WORK INSTRUCTION 1: In the China stocks report, by how much did the ChiNext start-up board index climb for the week?
WORK INSTRUCTION 2: Continue the report on China stocks from its last sentence.

═════ TEXT FOR ANALYSIS ═════

SHANGHAI, June 19 (Reuters) - China stocks rose on Friday to finish the week higher, led by gains on the start-up board, as investors cheered Beijing’s pledge for reforms and liquidity support to bolster the world’s second-largest economy.
** The Shanghai Composite index closed up 0.96% at 2,967.63, while the blue-chip CSI300 index ended 1.34% higher.
** Shenzhen’s start-up board ChiNext gained 2.4% to a more than four-year high, as regulators revamped its listing system.
** For the week, SSEC gained 1.6%, while CSI300 advanced 2.4%. The start-up board index climbed 5.1%, posting its best week in four months.
** Chinese policymakers pledged that the government would maintain ample liquidity in the financial system in the second half of the year, pushing investors to look past a threat from U.S. President Donald Trump about cutting ties with China.
** Risk appetite also improved after the chief epidemiologist of China’s Center for Diseases Prevention and Control said that the outbreak in Beijing had been brought under control.

═════ MATERIAL SHOWN ═════

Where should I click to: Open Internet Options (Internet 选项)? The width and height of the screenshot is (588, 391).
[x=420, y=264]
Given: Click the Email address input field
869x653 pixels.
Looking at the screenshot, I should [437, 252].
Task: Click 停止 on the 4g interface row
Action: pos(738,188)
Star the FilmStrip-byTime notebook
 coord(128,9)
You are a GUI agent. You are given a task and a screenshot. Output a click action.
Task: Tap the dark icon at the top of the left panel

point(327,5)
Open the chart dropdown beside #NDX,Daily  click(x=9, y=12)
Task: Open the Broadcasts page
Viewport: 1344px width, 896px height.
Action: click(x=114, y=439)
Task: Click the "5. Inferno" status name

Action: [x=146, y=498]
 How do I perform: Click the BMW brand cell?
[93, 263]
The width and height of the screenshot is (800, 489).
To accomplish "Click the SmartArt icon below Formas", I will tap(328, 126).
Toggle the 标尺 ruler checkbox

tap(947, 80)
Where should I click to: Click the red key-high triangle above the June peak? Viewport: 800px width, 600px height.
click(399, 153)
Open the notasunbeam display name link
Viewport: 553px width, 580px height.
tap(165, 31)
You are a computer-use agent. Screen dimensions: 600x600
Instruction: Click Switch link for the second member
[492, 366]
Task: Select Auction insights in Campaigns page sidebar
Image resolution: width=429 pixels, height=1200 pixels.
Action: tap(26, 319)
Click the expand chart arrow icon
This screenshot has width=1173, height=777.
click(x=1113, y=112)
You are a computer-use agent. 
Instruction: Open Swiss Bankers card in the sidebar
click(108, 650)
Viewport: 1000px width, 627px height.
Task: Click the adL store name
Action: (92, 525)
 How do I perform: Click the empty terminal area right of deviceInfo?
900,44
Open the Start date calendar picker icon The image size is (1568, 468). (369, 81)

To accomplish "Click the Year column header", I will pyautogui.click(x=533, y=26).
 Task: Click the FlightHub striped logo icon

═════

YOUR RESPONSE 1: It climbed 5.1%, its best week in four months.

YOUR RESPONSE 2:
** Unlike the U.S. or Europe, where many are defiant of pandemic restrictions, “China has a different set of political system that ensures much stronger control of the society. So don’t worry,” said Fan Jianping, hedge fund manager at Shanghai Anything Investment Co.
** Global index publisher FTSE Russels’ plan to complete the final stage of its Phase I China A-share inclusion on Friday also helped the sentiment. Yuekai Securities expects it will attract about $3.6 billion of foreign inflows.
** Investors bought a net 21 billion yuan worth of A-shares via the Stock Connect linking Hong Kong and mainland, according to Refinitiv data.
** Around the region, MSCI’s Asia ex-Japan stock index was firmer by 0.53%, while Japan’s Nikkei index closed up 0.55%.